- _PROMPT_: Lines from the records below that contain the word "column" are to be copied out.

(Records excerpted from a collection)

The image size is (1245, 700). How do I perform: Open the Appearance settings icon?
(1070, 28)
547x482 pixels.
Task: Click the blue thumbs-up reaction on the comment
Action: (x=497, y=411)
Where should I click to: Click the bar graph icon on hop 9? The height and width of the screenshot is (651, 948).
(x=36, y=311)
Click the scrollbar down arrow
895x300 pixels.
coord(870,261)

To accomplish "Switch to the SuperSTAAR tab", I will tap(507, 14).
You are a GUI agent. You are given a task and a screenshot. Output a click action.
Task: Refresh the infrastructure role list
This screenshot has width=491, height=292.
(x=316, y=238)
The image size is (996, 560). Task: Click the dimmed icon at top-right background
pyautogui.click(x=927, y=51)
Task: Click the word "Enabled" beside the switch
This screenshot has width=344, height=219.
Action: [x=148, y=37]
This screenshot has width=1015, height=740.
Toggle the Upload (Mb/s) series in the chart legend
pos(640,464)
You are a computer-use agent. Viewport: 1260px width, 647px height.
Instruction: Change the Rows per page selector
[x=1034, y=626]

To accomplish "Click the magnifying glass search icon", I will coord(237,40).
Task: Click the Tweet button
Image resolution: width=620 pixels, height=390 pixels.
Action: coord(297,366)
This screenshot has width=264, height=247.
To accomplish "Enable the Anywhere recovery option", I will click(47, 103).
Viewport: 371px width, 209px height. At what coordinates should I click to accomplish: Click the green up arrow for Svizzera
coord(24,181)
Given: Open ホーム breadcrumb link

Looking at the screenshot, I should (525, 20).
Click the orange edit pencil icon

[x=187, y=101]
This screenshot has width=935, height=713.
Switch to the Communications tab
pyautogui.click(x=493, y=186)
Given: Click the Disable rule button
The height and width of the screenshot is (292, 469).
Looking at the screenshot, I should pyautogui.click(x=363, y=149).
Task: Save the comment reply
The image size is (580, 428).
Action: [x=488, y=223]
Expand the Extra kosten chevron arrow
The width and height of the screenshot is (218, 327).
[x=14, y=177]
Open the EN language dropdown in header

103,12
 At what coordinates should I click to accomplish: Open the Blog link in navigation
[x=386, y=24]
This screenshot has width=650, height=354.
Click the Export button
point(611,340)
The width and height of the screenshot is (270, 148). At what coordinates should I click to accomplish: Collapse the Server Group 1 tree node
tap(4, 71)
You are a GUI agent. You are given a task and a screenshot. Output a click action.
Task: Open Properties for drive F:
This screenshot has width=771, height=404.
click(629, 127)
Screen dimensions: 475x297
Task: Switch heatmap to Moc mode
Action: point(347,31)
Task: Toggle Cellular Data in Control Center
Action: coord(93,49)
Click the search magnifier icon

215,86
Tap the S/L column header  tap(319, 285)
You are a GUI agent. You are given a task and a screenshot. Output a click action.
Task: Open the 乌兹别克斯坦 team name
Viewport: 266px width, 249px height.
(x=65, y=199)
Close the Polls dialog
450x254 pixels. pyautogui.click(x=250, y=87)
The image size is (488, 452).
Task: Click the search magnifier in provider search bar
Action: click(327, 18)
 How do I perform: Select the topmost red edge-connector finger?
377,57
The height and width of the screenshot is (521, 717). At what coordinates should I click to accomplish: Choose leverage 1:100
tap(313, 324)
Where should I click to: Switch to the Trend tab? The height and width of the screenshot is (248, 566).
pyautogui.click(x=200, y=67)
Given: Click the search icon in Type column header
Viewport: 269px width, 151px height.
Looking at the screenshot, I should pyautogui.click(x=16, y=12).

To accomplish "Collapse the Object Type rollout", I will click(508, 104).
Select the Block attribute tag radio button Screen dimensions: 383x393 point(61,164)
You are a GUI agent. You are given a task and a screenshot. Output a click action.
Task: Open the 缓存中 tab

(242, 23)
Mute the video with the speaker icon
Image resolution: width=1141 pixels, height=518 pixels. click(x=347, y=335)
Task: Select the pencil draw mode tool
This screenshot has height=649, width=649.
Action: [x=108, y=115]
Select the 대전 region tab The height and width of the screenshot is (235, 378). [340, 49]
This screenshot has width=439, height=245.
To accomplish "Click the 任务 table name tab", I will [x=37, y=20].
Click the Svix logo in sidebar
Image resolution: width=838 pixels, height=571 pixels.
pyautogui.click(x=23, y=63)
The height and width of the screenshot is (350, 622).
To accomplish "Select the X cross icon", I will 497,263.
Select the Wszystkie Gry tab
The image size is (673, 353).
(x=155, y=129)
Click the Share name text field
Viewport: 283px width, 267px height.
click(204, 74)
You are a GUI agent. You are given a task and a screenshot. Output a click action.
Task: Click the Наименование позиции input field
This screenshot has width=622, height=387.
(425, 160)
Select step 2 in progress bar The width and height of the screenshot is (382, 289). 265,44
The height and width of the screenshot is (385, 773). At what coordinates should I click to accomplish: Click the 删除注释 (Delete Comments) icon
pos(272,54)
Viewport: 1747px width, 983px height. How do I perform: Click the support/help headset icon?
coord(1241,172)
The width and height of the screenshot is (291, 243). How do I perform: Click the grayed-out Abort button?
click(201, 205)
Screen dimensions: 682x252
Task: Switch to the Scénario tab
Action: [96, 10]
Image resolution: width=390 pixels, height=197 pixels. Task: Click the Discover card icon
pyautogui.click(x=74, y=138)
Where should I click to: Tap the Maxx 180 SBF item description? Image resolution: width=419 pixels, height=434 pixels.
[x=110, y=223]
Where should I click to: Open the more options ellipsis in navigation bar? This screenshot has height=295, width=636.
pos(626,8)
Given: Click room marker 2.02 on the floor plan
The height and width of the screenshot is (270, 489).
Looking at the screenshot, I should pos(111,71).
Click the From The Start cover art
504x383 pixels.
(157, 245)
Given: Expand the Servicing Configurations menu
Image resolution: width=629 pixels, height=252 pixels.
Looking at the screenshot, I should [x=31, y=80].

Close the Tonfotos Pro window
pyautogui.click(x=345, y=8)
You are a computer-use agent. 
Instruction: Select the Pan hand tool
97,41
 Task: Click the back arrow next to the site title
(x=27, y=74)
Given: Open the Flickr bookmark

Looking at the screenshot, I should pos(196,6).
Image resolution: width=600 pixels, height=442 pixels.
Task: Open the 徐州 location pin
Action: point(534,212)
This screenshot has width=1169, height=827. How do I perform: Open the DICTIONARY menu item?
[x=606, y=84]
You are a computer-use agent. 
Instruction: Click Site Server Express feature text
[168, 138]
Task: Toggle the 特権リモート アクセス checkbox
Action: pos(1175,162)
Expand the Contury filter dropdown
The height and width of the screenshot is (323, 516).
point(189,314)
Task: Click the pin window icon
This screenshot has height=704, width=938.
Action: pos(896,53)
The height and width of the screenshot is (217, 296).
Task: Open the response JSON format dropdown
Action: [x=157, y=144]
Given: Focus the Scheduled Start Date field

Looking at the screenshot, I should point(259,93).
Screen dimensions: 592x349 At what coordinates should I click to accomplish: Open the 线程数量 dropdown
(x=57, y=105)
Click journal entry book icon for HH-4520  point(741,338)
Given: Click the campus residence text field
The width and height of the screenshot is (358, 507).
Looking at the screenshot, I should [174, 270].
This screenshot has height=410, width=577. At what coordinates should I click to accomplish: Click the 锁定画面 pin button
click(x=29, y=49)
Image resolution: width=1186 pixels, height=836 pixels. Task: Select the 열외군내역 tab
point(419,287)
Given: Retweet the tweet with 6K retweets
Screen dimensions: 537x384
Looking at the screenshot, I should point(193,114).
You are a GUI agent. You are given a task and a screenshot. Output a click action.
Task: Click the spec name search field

- _OUTPUT OF THE EXERCISE_:
Tap the S/L column header  tap(319, 285)
Given: Click the search icon in Type column header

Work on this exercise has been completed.